Leïla Slimani, 37 Jahre alt, ist seit Erscheinen ihres Romans »Chanson Douce« 2016, deutsch »Dann schlaf auch du« so etwas wie ein Weltstar der Literatur. Ihr erst zweiter Roman verkaufte sich allein in Frankreich mehr als 600.000-mal, wurde in mehr als 40 Sprachen übersetzt und erhielt den renommierten Prix Goncourt. Präsident Emmanuel Macron bot ihr den Job der Kulturministerin an, was sie ablehnte. Nun ist auch der erste Roman der Frankomarokkanerin, die heute in Paris lebt, auf Deutsch erschienen unter dem Titel »All das zu verlieren«. Die ungeheure Intensität, die »Dann schlaf auch du«, die Geschichte der mörderischen Nanny Louise kennzeichnete, ist schon in der Geschichte von Adèle zu spüren, einer »modernen Madame Bovary«, wie die Zeitung »Libération« schrieb.
Leïla Slimanis Heldinnen sind Powerfrauen, die den Abgründen des Lebens nicht widerstehen können – oder wollen. Das Zitat von Milan Kundera, das »All das zu verlieren« vorangestellt ist, trifft die Seelenlage nicht nur von Adèle recht gut: »… Man ist sich seiner Schwäche bewußt und will sich nicht gegen sie wehren, sondern sich ihr hingeben. Man ist trunken von der eigenen Schwäche, man möchte noch schwächer sein, man möchte mitten auf einem Platz vor allen Augen hinfallen, man möchte unten, noch tiefer als unten sein.« Adèle, eine attraktive Frau, Journalistin, lebt mit ihrem Ehemann, einem Chirurgen, und ihrem kleinen Sohn in einem schicken Viertel in Paris nahe von Montmartre. Das klingt nach dem Potenzial für ein glückliches Leben, aber ihr Mann Richard und sie »haben sich nie besonders zueinander hingezogen gefühlt oder gar Zärtlichkeit füreinander empfunden.« Kurz, für Adèle fühlt sich dieses Leben falsch an. Auf der Suche nach dem richtigen Leben im falschen führt sie ein Doppelleben, stürzt sich in ungezählte sexuelle Abenteuer. »Sie wollte immer nur eins: beachtet werden. Sie hat versucht, Schauspielerin zu werden«, heißt es einmal in dem Buch. Bei den sexuellen Rollenspielen geht es ihr nicht um Begehren, sondern eher um die manische Aneinanderreihung von Situationen, in der Hoffnung, der eigenen Leere etwas entgegenzusetzen. Es ist eine vergebliche Hoffnung.

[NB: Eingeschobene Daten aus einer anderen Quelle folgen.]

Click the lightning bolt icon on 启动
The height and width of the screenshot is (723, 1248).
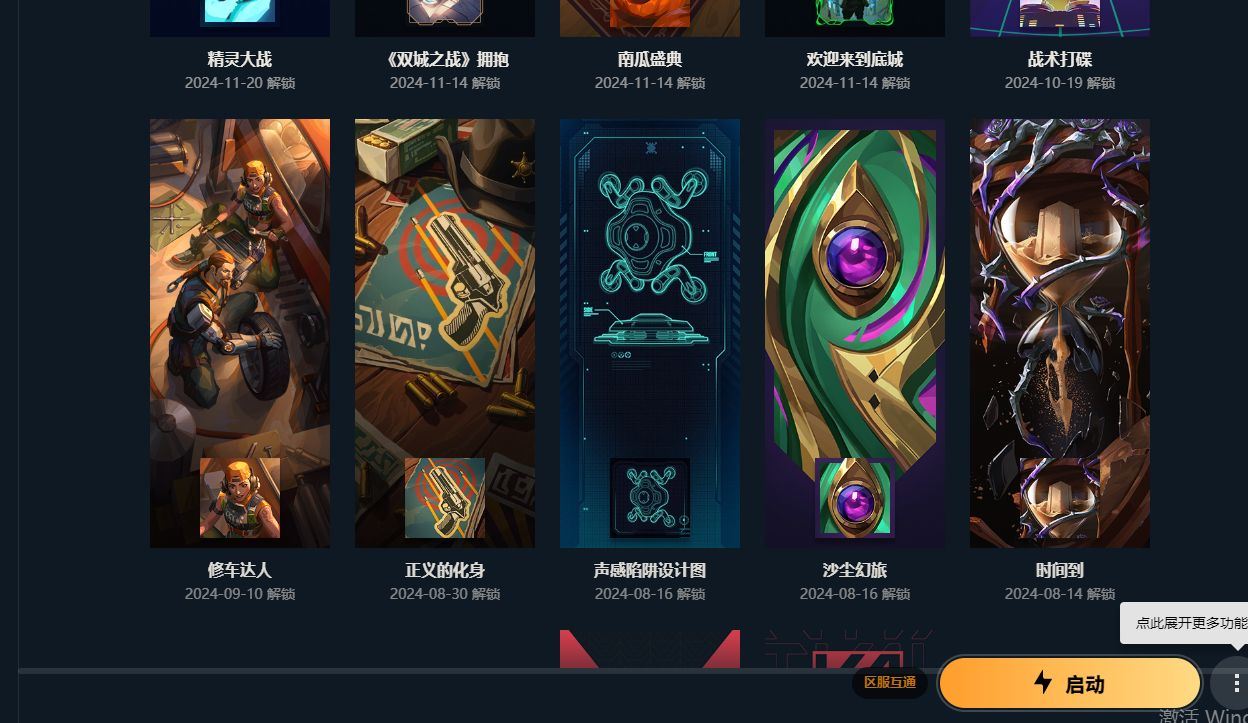click(1043, 682)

Irgendwann habe sie entdeckt, dass sie oft über das schriebe, was ihr Angst mache, hat Leïla Slimani einmal gesagt. Das Scheitern und die Melancholie sind für sie Teil des Lebens und des Schreibens.
Und der Sex sei ja oft genug einfach nur trivial, so wie Adèle ihn empfinde, sagt sie während der Lesung im Münchner Literaturhaus, auch wenn es natürlich Ausnahmen gebe. Das Wagnis bei diesem Buch sei nicht, über eine Nymphomanin zu schreiben, sondern das Schreiben als solches. Das Schreiben ist für sie ein äußerst harter Prozess, Nichtgelingen inbegriffen. Aber: »Wenn man keine Angst hat, warum sollte man dann schreiben?« Andererseits bedeutet ihr das Schreiben eine ungeheure Freiheit, wie sie oft betont. Nicht zuletzt die Freiheit, allein zu sein. Und eine andere zu sein. »Ich bin nicht mehr wirklich ich, wenn ich schreibe.« Dass sich eine Zuhörerin bei der Lesung dann verspricht und Leïla Slimani mit Adèle anspricht, geht dann aber vielleicht doch etwas zu weit, auch wenn Leïla Slimani wie ihre Romanfigur einmal Schauspielerin werden wollte, als Journalistin für die Zeitschrift »Jeune Afrique« gearbeitet hat, gut bürgerlich verheiratet ist und zwei Kinder hat.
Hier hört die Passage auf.